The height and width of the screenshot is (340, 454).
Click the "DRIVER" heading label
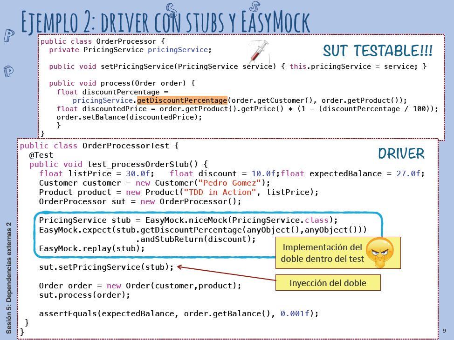click(x=401, y=153)
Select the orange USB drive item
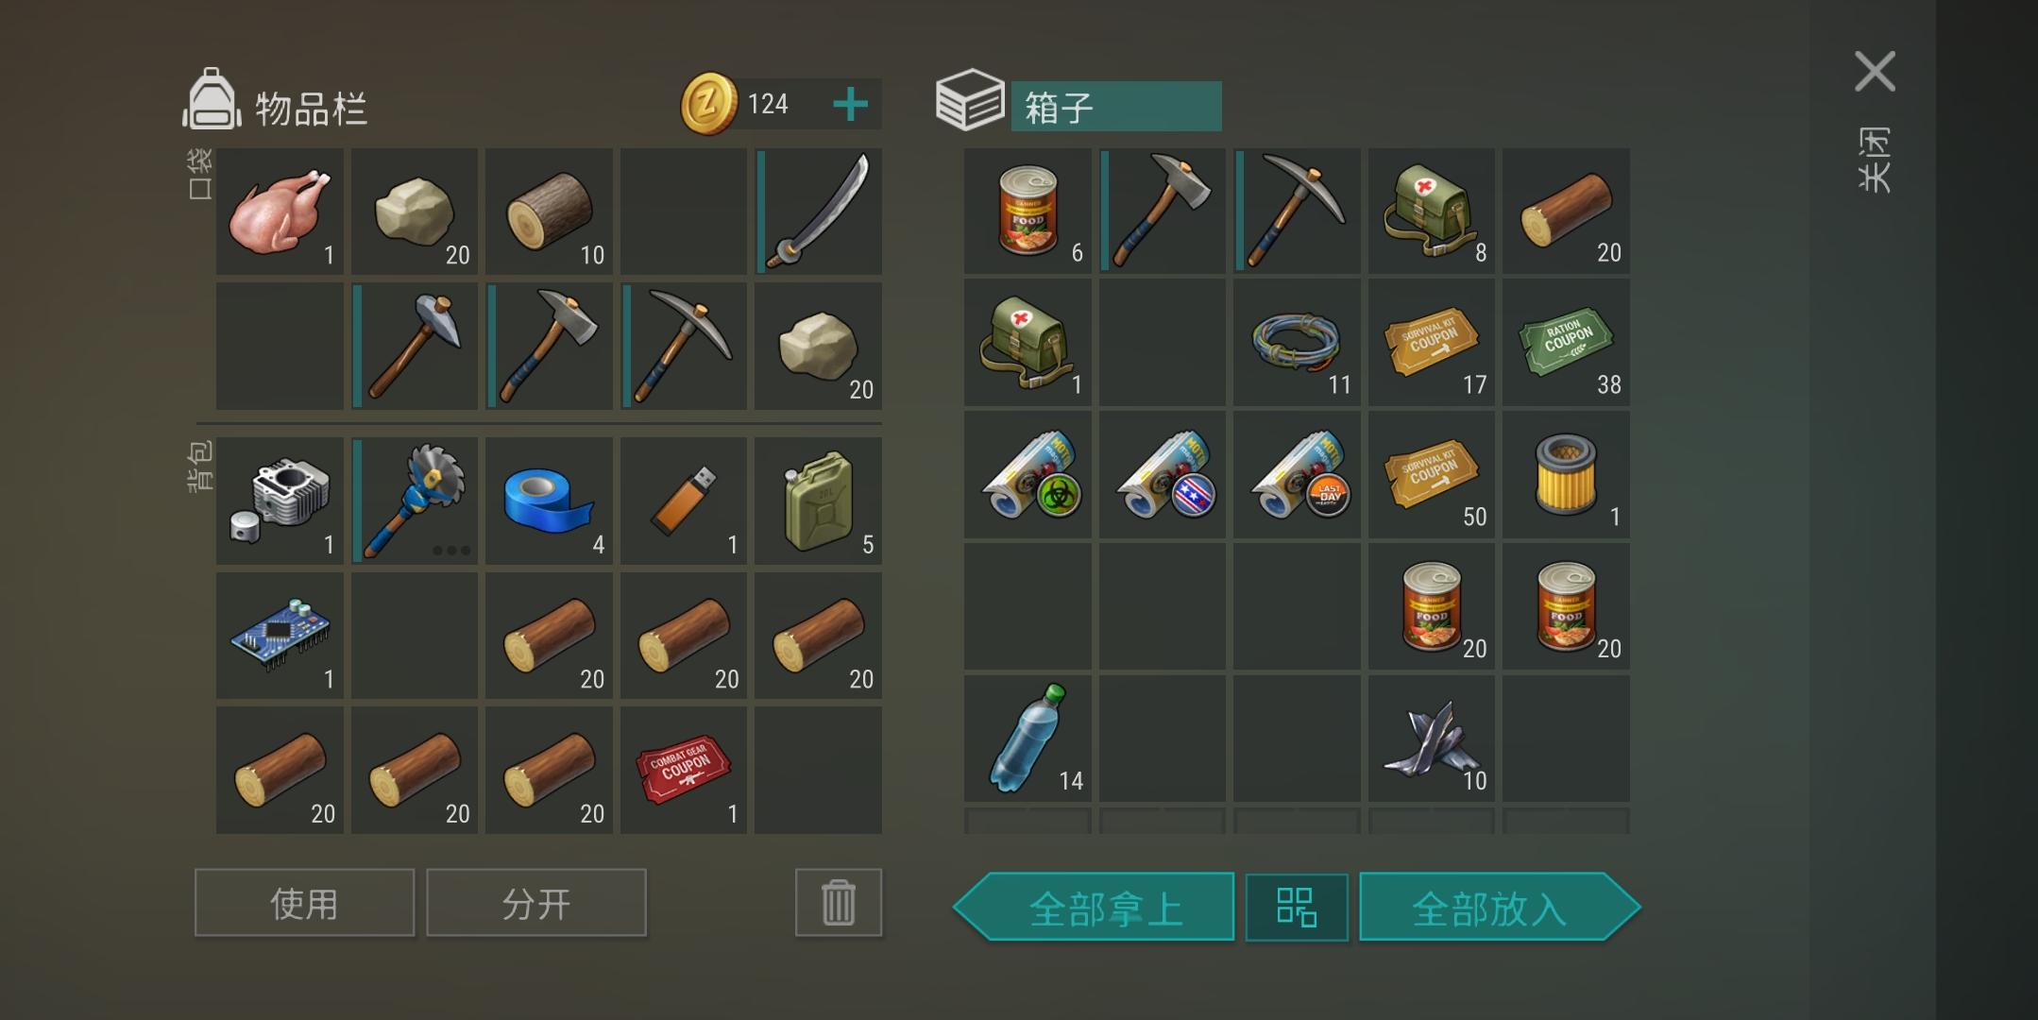The image size is (2038, 1020). click(x=684, y=501)
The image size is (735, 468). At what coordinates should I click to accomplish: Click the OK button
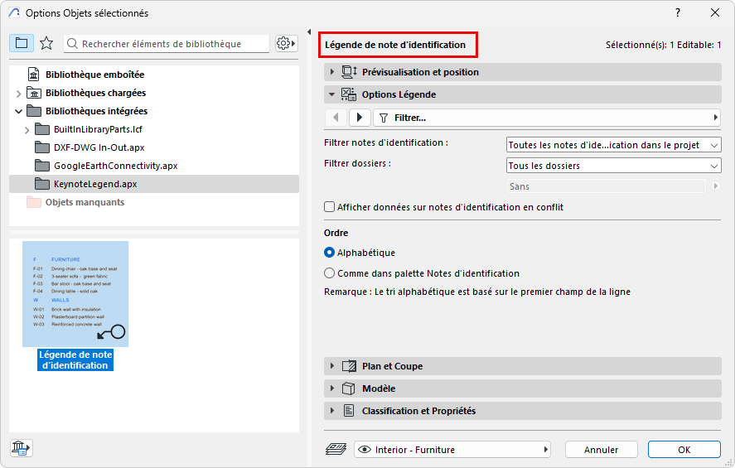[x=684, y=450]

### WORK INSTRUCTION
An unchanged copy of the data, images excluded, is all that should be given.

### WRITTEN ANSWER
The height and width of the screenshot is (340, 454).
Click the "DRIVER" heading label
click(x=401, y=153)
Select the orange USB drive item
The image size is (2038, 1020). click(x=684, y=501)
The image size is (735, 468). At what coordinates should I click to accomplish: Click the OK button
[x=684, y=450]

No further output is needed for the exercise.